Au terme de ce long débat, qui nous a occupé deux semaines et plusieurs nuits, nous sommes en mesure de revenir brièvement - nous avons déjà beaucoup parlé - sur un constat qui peut s'articuler en plusieurs points.

D'abord, je maintiens ce que je disais lors de mon intervention dans la discussion générale : nul doute que, s'il s'était agi de voter sur l'exposé des motifs de ce texte, l'unanimité aurait été acquise. Ce n'est donc pas sur ce propos généreux que les critiques - négatives mais aussi positives - et les propositions avancées au fil des débats par le groupe communiste républicain et citoyen se sont construites.

Nous partageons tous, en effet, le constat puisque tous nous reconnaissons qu'il y a beaucoup de misère dans notre pays, mais qu'il y a aussi beaucoup de richesses.
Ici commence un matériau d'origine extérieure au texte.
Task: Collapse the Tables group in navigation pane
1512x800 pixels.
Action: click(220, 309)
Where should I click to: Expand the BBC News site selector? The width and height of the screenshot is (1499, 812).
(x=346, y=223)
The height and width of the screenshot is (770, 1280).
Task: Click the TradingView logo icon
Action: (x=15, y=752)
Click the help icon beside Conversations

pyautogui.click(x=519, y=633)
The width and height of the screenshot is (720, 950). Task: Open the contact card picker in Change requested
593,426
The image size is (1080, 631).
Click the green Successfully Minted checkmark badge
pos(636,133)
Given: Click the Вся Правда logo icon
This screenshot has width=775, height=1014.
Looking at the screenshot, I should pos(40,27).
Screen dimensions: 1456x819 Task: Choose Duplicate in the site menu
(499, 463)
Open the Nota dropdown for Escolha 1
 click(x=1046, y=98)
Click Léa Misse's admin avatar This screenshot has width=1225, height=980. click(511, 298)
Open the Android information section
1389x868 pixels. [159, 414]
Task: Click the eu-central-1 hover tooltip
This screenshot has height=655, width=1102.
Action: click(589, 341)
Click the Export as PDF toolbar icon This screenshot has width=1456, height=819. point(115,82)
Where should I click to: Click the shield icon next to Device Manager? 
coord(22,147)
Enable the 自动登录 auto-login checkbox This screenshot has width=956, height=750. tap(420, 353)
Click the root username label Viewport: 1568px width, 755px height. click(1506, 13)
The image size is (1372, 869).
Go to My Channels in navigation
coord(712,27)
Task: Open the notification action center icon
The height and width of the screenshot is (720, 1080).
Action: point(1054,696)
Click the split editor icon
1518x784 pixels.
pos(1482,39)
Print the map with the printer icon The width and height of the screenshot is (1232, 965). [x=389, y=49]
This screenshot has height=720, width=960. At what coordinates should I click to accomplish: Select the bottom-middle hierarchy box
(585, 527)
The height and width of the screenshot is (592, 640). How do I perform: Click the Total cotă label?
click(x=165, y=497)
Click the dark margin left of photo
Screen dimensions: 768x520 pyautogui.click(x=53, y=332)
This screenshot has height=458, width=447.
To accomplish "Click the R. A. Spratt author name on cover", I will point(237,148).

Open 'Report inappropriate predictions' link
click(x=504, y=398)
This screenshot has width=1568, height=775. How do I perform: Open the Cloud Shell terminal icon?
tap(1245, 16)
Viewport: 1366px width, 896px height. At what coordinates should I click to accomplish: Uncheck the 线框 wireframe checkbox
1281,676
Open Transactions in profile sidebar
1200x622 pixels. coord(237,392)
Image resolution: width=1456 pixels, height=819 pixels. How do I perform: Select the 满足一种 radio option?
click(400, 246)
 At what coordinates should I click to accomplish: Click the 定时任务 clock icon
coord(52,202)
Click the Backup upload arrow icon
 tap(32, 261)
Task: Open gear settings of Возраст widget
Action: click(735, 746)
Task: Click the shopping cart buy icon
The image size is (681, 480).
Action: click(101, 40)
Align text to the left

N'oublions jamais en effet que nous ne sommes pas un pays en voie de développement, mais un pays riche, avec de fortes potentialités humaines et économiques qui nous permettent d'ambitionner pour des millions de nos concitoyens autre chose que de vivre dans des conditions à ce point difficiles qu'un nombre impressionnant d'entre eux sont au seuil de la misère, voire dans la misère.

La perte d'un emploi s'accompagne souvent, comme le relève le rapport, de la perte du logement et entraîne quasi inéluctablement des difficultés au sein de la cellule familiale.

Il était donc normal que le Gouvernement se préoccupe enfin de cette réalité qu'on appelait en 1995 la « fracture sociale » et sur laquelle on se penche à nouveau aujourd'hui au nom de la « cohésion sociale ».

Peu importe, d'ailleurs, ce changement de vocable : ces différentes appellations recouvrent de toute façon ce que les uns et les autres pressentaient.

Les choses commencent à se gâter lorsqu'on en vient aux solutions que préconise le Gouvernement.

Force est de constater que la volonté de s'attaquer à ce qui engendre ces difficultés, à savoir au système capitaliste qui préside aux destinées de notre pays, est absente. Aucune décision n'est prise en ce sens.

Au-delà du système capitaliste, le déploiement de toutes les tendances ultralibérales dans un champ d'activité de plus en plus vaste et la multiplication des atteintes aux droits - droits humains, droits de la personne - qu'il entraîne devraient, me semble-t-il, être au centre de nos préoccupations.

Vous avez pu constater, mes chers collègues, que, même si, sur les trois volets de ce texte volumineux, les uns ou les autres se sont plus ou moins mobilisés, notre groupe est intervenu et a formulé des propositions sur l'ensemble des dispositions du projet de loi. Pour ma part, j'estime que nous avons parfaitement joué notre rôle de parlementaires, de parlementaires d'opposition certes.

Nous avons accepté certaines propositions sans voter contre.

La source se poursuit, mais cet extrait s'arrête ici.